Monday was the first trading day since Standard and Poor’s downgraded the United States’ risk-free credit rating, and the selling started at the opening bell. The Dow dropped 250 points in minutes. For the rest of the day, investors looked for safer places for their money. With few buyers left for stocks, the market could only drift lower.
The Dow finished the day down 5.5 percent. The point decline was the worst since Dec. 1, 2008, and the sixth-steepest ever. The average ended at 10,809.85, its first close under 11,000 since November.
In a bit of irony following the S&P; downgrade, investors decided U.S. debt was one of the safest places to be. They also sought refuge in gold, which set a record price.

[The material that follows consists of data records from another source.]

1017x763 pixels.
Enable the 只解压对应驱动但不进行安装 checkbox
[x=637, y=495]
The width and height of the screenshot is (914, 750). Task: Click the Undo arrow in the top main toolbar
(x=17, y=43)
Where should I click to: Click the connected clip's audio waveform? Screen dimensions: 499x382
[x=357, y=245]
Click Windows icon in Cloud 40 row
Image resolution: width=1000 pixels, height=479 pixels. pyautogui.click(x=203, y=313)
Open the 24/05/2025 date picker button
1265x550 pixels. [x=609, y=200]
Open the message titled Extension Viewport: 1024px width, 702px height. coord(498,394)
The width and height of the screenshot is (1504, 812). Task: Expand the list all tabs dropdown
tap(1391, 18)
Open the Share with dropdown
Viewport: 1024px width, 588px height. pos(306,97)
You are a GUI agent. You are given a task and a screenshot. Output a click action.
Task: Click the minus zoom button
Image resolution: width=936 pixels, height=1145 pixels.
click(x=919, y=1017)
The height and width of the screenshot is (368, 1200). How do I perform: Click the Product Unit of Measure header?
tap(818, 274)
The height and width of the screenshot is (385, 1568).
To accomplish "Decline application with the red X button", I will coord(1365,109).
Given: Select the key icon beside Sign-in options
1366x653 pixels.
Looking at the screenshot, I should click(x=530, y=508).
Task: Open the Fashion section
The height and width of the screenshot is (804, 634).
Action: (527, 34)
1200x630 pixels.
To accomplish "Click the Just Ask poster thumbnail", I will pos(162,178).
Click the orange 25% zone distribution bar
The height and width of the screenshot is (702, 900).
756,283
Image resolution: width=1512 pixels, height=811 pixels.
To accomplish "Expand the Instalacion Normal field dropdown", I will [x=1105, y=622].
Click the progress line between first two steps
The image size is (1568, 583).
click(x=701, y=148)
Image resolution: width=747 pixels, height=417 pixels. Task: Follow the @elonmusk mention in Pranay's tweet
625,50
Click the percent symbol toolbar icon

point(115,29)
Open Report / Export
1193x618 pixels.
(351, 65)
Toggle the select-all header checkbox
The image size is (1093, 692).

“The S&P; downgrade of U.S. government debt is the least of our problems,” said economist Scott Brown at Raymond James & Associates. “The bigger worry is subpar economic growth and the threat of a new recession.”
Economists at Goldman Sachs peg the chances of another recession at one in three, most likely in the next six to nine months. The threat was barely talked about earlier this summer.
The U.S. economy grew at a feeble 0.8 percent annual pace the first half of 2011, its slowest since the end of the Great Recession in June 2009. Manufacturing and consumer spending have slowed dramatically.
Oil prices plunged 6 percent to the lowest price of the year Monday — $81.31 a barrel. Investors predict a weakening economy means that consumers and businesses will buy less gasoline.
The turmoil in the U.S. markets was the end of a daylong rout that swept the world. Stocks lost 4 percent in South Korea and 2 percent in Japan, then 5 percent in Germany and 4 percent in France.
In the U.S., stocks fell even though Moody’s, another major credit rating agency, stood by its top rating of Aaa for the United States. It said it could downgrade the U.S. if it did not cut its deficit, “but it is early to conclude that such measures will not be forthcoming.”
Financial markets were not comforted by an afternoon statement by President Barack Obama, who said Washington needs more “common sense and compromise” to tame its debt.
“Markets will rise and fall,” he said. “But this is the United States of America. No matter what some agency may say, we’ve always been and always will be a triple-A country.”
Across the Atlantic, policymakers struggled to contain a debt crisis of their own. The threat of default has spread from relatively small countries like Greece and Portugal to bigger ones — Italy and Spain.
If those countries failed to meet their debt payments, Italian and Spanish banks would absorb losses on their holdings of their countries’ government bonds.
Then the pain could spread outward — to foreign banks that made loans to Spanish or Italian banks and beyond.
The European Central Bank stepped in Monday, buying billions of euros’ worth of Italian and Spanish bonds to drive down dangerously high interest rates. But the move does nothing to address the underlying problem: huge Italian and Spanish debts that could require a bailout and strain the resources of the European Union.